Tuesday, April 14, 2015

The Passing of a Different Drummer

For decades I was a voracious reader-not one of those tablet or nook or kindle guys, actual books where you open them at page one and use a bookmark (I was always partial to index cards so I could write down questions and ideas about what I was reading as if the day might dawn when I could offer Shakespeare or Heller a pop quiz).

There are some who bend the corner of a page to mark their place-a practice I can never endorse or condone. I think it’s rude and disrespectful of the process that created the work, such as it is bound by the covers, etc.. It’s not a deal-breaker in terms of forming friendships though since I don’t have friends, maybe it is.

I love books, no preference anymore for fiction or non-fiction and immersing myself in one is a sort of adventure that requires little to nothing of/from me except to turn the page and keep up the pace. I was saddened to learn of the passing over the weekend of a favorite modern German writer, Günter Grass, whose place in present-day German literature is somewhat colored (if, as an auslander who was a guest in Germany for many years, I may be allowed to offer my analysis, mein senf dazu (so zu sagen)) by a moment of inadequate candor.  

I came to know him, as did so many within and without Germany, for Die Blechtrommel (The Tin Drum), though Grass had a full life and career beyond that novel and its cinematic treatment (and the other two books that made up the trilogy).

It would be rude (though certainly not out of character) for me to offer further observations or any attempted analysis on his life and times, except to say I worked with many countrymen (and women) of his generation who had stories of their darkest hours that they kept to themselves.
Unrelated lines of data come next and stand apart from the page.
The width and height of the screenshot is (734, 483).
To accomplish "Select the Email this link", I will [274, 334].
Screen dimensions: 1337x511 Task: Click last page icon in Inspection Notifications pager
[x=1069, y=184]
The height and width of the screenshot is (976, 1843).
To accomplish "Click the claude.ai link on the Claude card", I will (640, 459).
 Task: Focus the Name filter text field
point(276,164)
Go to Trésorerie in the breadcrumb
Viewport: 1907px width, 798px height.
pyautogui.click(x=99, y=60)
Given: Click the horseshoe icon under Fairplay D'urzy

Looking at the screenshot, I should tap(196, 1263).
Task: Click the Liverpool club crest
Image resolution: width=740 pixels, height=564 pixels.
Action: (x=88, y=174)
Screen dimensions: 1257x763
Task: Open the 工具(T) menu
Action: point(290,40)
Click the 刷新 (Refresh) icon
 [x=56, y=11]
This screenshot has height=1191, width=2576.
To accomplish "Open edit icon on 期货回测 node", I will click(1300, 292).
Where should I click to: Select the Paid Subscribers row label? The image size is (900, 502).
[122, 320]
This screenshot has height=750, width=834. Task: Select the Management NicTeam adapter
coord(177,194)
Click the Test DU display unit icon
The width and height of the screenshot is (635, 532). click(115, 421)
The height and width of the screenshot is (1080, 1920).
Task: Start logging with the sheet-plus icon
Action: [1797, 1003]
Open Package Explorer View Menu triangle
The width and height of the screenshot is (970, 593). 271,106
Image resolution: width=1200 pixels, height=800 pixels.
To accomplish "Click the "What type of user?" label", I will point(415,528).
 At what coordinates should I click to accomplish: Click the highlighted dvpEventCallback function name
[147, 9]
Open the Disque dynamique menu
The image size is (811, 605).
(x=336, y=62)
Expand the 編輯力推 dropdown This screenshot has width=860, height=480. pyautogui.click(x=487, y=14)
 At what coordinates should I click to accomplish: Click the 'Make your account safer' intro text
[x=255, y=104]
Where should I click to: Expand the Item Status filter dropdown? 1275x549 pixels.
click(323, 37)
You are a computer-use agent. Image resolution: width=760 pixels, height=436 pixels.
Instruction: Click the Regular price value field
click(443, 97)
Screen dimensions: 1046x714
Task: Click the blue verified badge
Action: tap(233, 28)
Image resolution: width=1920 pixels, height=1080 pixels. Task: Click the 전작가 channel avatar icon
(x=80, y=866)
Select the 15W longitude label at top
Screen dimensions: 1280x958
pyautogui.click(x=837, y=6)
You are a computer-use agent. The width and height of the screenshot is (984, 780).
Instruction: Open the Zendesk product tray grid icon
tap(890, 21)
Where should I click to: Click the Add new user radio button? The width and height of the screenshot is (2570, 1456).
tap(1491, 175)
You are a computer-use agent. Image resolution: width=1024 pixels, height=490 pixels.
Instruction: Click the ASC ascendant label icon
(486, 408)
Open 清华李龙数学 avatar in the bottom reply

Nor was he alone in trying to shield himself-we all have deeds we’ve done that we’d rather run from than confront.

His works were, for me, a door into another room filled with people, known and unknown, whom we are tempted to become, but only at those moments when we are most sure no one is watching us. As he helped me understand those moments, and the decisions made during them, have consequences, both for what is done and what was left undone.